[Data items]
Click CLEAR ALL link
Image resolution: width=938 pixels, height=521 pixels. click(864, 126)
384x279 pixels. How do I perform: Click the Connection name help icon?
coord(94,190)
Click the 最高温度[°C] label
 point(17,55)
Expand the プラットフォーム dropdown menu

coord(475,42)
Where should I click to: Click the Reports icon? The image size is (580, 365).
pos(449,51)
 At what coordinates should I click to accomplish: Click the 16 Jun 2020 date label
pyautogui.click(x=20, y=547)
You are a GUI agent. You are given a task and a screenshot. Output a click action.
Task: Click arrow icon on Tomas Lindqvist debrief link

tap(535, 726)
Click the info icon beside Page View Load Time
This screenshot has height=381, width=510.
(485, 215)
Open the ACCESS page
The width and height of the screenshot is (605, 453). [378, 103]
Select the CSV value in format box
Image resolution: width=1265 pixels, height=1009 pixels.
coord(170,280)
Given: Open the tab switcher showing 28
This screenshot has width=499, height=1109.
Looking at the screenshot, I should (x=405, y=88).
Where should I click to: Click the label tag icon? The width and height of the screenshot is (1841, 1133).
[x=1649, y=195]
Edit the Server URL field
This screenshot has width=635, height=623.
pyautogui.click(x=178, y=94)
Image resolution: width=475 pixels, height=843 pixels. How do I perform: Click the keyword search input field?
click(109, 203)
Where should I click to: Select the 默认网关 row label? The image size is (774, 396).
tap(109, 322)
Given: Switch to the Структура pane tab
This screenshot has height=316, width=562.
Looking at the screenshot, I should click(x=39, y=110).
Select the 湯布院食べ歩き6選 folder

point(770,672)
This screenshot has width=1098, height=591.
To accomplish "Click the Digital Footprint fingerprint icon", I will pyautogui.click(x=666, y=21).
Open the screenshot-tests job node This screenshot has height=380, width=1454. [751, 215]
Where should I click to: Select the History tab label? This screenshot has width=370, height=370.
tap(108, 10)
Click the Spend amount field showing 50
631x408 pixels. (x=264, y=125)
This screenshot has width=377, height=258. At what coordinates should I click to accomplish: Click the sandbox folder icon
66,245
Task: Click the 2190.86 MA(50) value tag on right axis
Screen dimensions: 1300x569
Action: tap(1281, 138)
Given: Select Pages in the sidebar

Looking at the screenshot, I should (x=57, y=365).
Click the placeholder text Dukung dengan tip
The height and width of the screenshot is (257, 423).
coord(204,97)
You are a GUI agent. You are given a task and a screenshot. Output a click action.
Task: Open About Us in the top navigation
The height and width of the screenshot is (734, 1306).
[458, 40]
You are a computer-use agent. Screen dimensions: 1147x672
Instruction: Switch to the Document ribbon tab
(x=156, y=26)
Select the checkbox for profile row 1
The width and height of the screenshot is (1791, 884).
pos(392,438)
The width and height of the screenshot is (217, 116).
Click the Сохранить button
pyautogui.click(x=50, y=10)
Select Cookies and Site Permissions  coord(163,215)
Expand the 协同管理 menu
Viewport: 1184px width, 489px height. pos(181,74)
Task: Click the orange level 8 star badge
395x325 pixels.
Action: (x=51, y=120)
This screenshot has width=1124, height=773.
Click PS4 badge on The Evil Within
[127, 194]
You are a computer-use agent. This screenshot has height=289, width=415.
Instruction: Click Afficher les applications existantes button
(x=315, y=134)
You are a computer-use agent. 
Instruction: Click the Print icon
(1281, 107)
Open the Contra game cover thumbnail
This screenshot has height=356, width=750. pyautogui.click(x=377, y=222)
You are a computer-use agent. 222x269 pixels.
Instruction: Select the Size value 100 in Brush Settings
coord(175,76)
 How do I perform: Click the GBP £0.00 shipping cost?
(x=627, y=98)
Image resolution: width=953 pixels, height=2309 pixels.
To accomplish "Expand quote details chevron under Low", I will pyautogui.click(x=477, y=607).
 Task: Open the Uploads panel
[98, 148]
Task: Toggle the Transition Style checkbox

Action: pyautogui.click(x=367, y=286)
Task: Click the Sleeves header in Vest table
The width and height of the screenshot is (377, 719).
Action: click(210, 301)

PROBLEM DESCRIPTION
In the entries above, find each line that includes the string "will" and copy it.

SOLUTION
To accomplish "Click the Digital Footprint fingerprint icon", I will pyautogui.click(x=666, y=21).
To accomplish "Expand quote details chevron under Low", I will pyautogui.click(x=477, y=607).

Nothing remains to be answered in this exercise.